My visual production companion this time was the 1968 English film starring Judi Dench and Helen Mirren. Would you believe it! They were both so young, fresh, beautiful, and talented. Judi Dench was mostly disrobed and painted a sickly green, as were all the other fairies in the film adaptation. The little fairies looked emaciated and hungry. The FX were hilariously low-fi. The editing horrendous – was editing really this roughly done in the sixties?! But it was magnificent, and a country house in Warwickshire stands in for Athens, the Athenians all recently come from Carnaby street in mod blouses and mini skirts, Hippolyta’s asp jewelry snaking around her slim upper arm. It really reminded me of movies we watched in middle school, when the teacher rolled in some massive TV and a VHS player so we could watch The Diary of Anne Frank or some such. For that alone I am grateful this production was available free on YouTube.

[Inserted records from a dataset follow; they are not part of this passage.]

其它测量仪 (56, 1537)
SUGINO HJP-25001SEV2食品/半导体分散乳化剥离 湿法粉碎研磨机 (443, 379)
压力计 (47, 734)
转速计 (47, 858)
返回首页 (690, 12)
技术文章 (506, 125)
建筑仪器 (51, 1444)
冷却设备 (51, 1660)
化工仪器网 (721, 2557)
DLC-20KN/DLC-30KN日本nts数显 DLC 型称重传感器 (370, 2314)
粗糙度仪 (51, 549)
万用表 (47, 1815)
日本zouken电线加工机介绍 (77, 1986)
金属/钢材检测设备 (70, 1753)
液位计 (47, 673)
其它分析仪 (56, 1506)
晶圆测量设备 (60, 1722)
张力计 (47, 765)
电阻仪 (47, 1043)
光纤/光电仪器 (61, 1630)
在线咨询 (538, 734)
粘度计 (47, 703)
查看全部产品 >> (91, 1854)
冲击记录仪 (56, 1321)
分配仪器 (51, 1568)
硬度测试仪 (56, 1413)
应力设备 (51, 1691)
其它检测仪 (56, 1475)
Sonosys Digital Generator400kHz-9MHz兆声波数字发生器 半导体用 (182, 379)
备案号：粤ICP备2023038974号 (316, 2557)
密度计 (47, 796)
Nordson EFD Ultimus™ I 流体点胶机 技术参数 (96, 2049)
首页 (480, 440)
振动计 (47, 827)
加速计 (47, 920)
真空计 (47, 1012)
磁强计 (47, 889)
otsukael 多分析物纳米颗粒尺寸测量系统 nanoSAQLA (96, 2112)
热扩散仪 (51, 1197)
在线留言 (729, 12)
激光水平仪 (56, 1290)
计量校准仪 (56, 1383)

I never heard so musical a discord – such sweet thunder! – Hippolyta

As a creative writer, some years ago I decided that my greatest struggle was with plot. I am good with character and insight and language, but what should we make these little characters do? When I devised this mini-project for myself, I had plot in mind. I would read all the Shakespeare plays as a plot clinic! But a third of the way through his collected works, I am finding that Shakespeare plots are shallow to the point of fatuous. The plots are not the point: take shipwreck, and a pair or two of identical twins, thwart true love, throw in some glaring class differences. End with a wedding, or a double wedding, or a triple wedding, or a joyful family reunion. Or a funeral, a double funeral, or a triple funeral. The Bard is no great shakes in plot! He hangs every tale on the same basic conceits. Add a few sonnets (very good), sparkling language, and abundant bawd. Repeat ad nauseum. Takeaway: if the audience is well-entertained, they will forgive you. They’re not there for the plot. They’re there to be amused by language and character.